You’d think that a rain garden would be an ideal breeding spot for mosquitoes, but Wilson says it’s not. “When you first build one, water will sit in it for about three days; after a while, it’s lucky if it stays in there for one day. The breeding cycle of a mosquito is seven to 10 days. Unless it rains every three days or for 10 days straight, the larvae dry up.”

So, if we could design the ideal water- efficient landscape, what would it look like? It would be irrigated completely or partially with collected rainwater, graywater or reclaimed water (partially treated sewage water is available in some places). Areas with grass would be fitted with precision spray nozzles or rotary sprinklers with matched precipitation rates; planting beds would have drip emitters, low-volume microsprays or bubblers. Then we’d add rain and soil moisture sensors and a smart controller to schedule everything.

On the landscaping side, we’d use a combination of native or drought-tolerant plantings, properly mulched, in good soil full of microbes and mycorrhizae with a rain garden or two thrown in.

Even if you do just one or two of these things for your clients, you will cut their water usage, and their bills, by a substantial amount. And they, and all the living things on this planet that can’t survive without water, will thank you for doing so.

The graywater that can keep landscapes green

It’s shocking to realize this, but every time we take a shower, wash our hands or launder our clothes, we’re wasting water — unless we’re recycling it back to a landscape somehow.

This wastewater, the effluent from bathroom sinks, tubs and clothes-washing machines, is called graywater. Some states classify kitchen sink discharge as graywater. Other states, because of its bacterial content, consider it “blackwater” along with toilet output and ban its reuse.

According the Water – Use It Wisely campaign, an Arizona water conservation effort, the installation of a graywater system can save a typical household around 40,000 gallons of water a year.

The easiest route is to build a simple laundry-to-landscape system. Plans for these are readily available on the internet, from nonprofit organizations like Greywater Action and others. More sophisticated systems are also available commercially; these would have a higher profit margin for an installing contractor.

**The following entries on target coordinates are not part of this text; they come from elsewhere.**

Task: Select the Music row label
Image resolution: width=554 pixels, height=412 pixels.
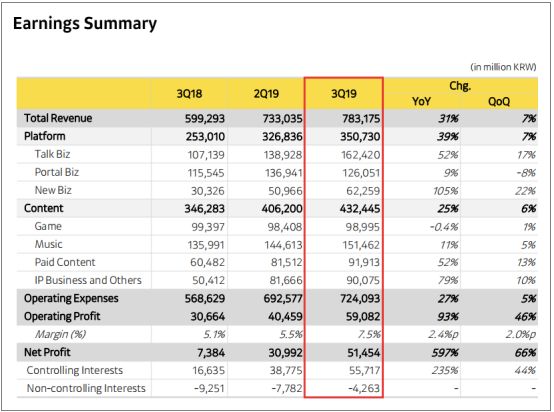Action: point(48,244)
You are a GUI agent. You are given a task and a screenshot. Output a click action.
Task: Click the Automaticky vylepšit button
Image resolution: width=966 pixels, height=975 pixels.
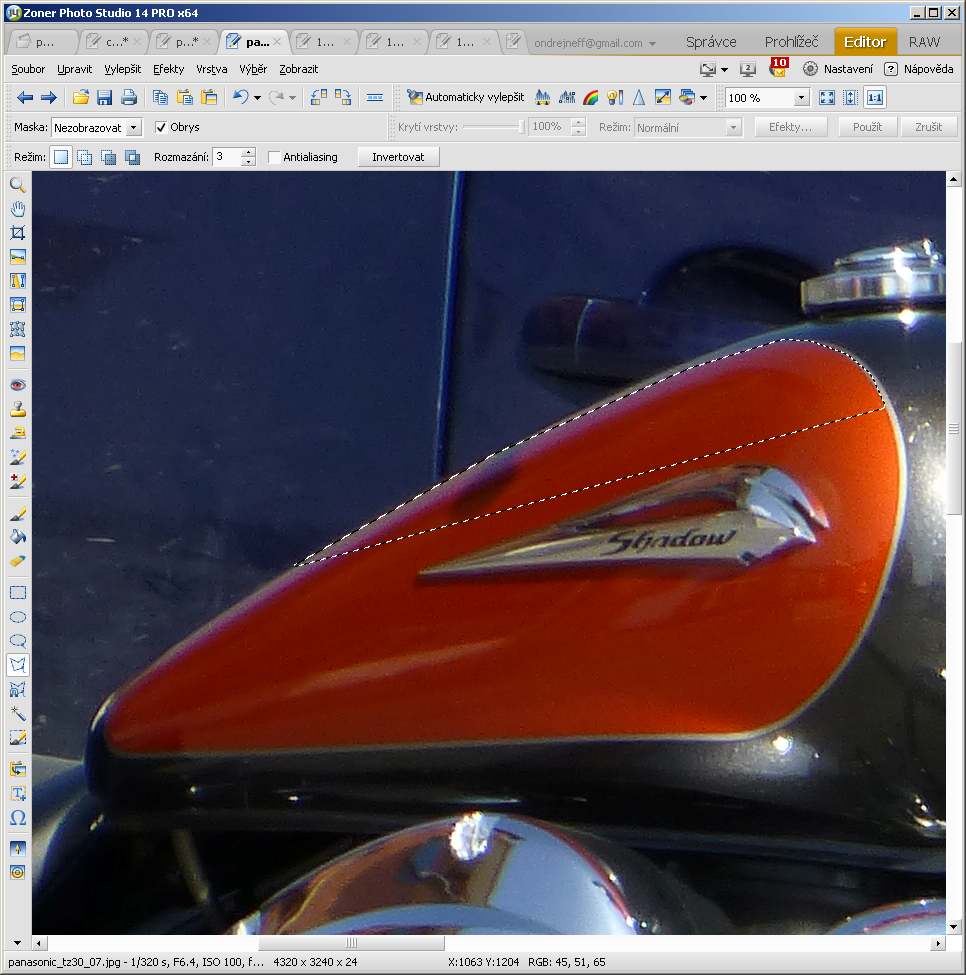click(465, 98)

Before you install anything, though, check your state and local laws to see what’s allowed in your area. Greywater Action began life as an underground effort, as recycling graywater was illegal in many states when they started promoting it.

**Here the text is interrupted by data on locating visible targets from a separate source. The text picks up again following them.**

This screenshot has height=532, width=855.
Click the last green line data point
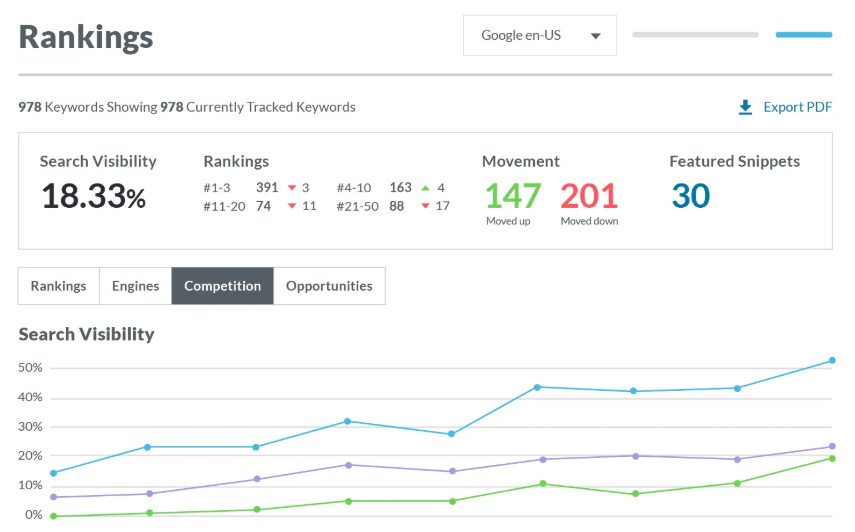[831, 458]
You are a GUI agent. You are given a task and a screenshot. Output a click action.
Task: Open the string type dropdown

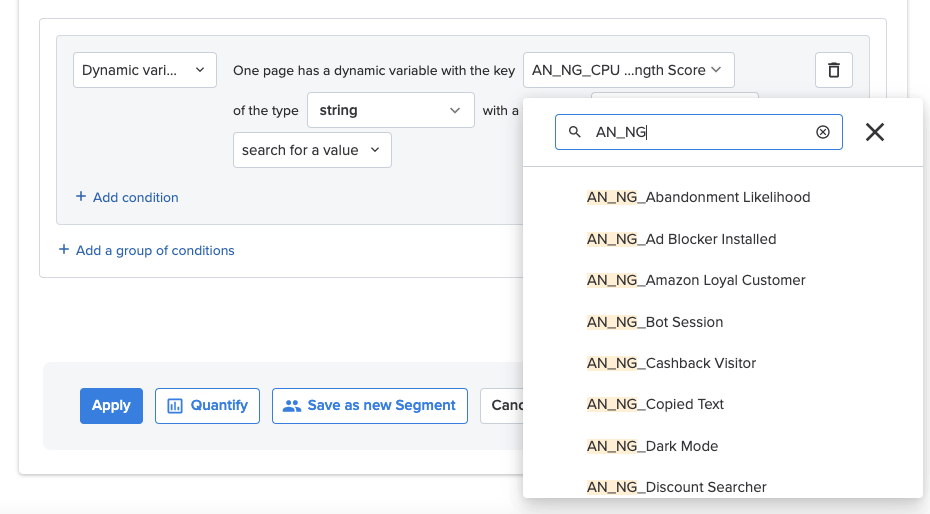(391, 110)
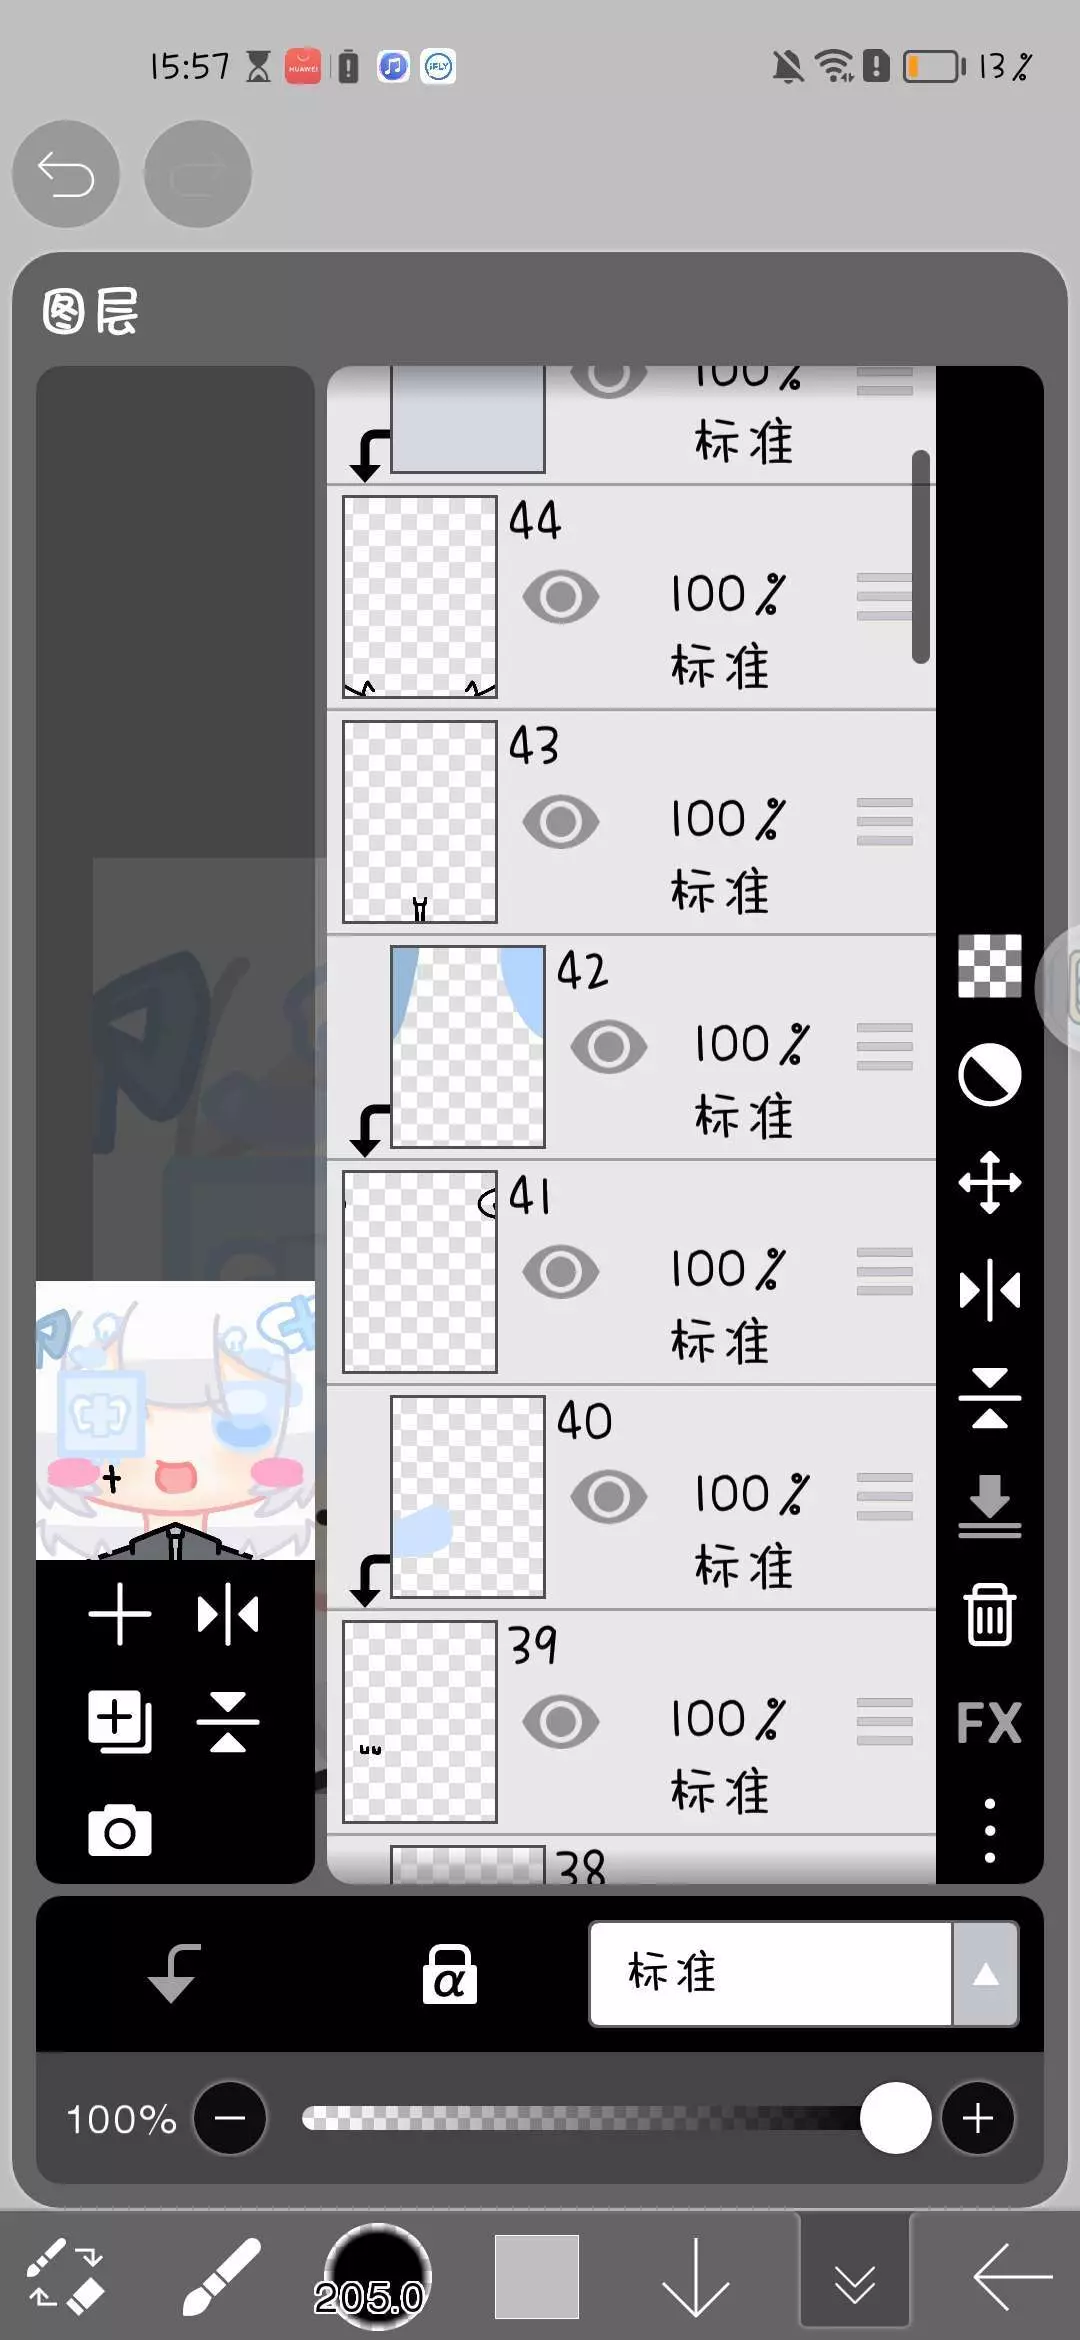Image resolution: width=1080 pixels, height=2340 pixels.
Task: Delete layer with the trash icon
Action: (x=989, y=1614)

There are some general rules that apply as well. Unlike rainwater, graywater can’t be stored longer than 24 hours because the organic matter in it decomposes and uses up the dissolved oxygen, making it smell bad among other things.

Because of what it contains, graywater can’t be channeled through conventional sprinkler systems; health authorities quite wisely don’t want the bacteria or viruses in graywater misting into the air. A properly filtered drip irrigation system is the main method for distributing gray- water to landscapes.

Graywater comes with another plus for landscape plants and turf. The organic matter in it provides a kind of fertigation.